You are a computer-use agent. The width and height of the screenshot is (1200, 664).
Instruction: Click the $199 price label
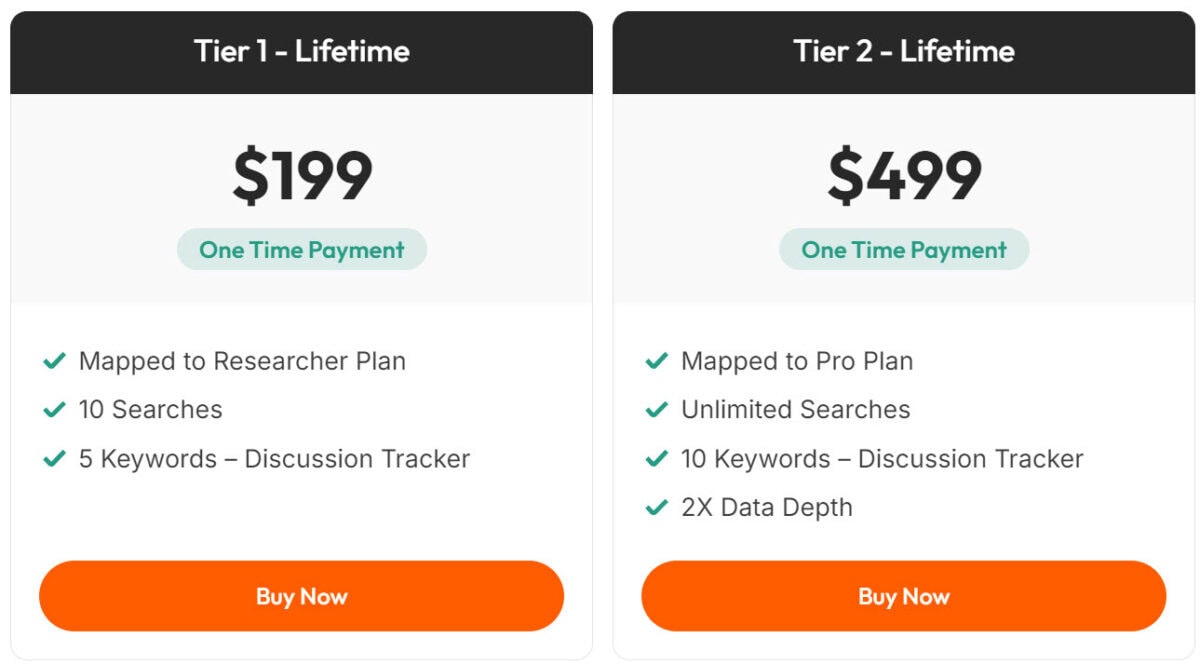pyautogui.click(x=301, y=173)
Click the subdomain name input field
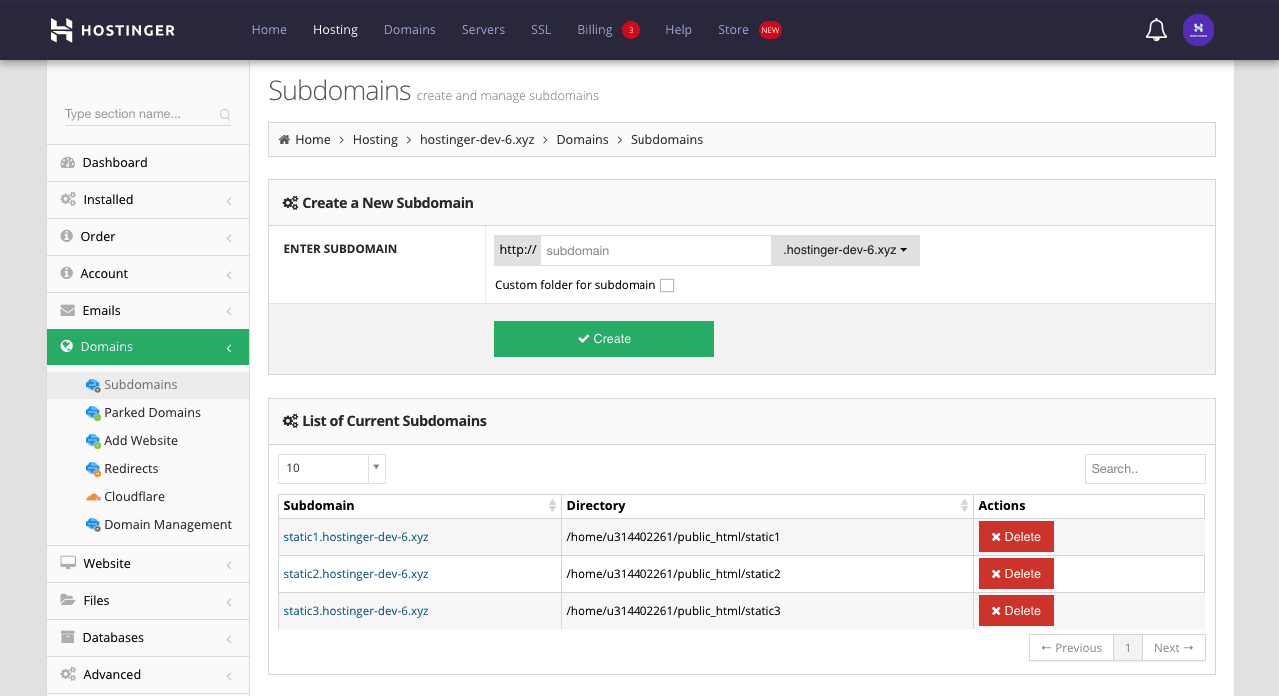This screenshot has height=696, width=1279. [655, 250]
* * *
> _WHAT TO WORK ON_
Your task is to print exactly the lines from the one containing "Instruction: Click the $199 price label" through the final line of the records above, with no pictures and nothing more.

> _RESPONSE AREA_
Instruction: Click the $199 price label
pyautogui.click(x=301, y=173)
Click the subdomain name input field
This screenshot has height=696, width=1279. [655, 250]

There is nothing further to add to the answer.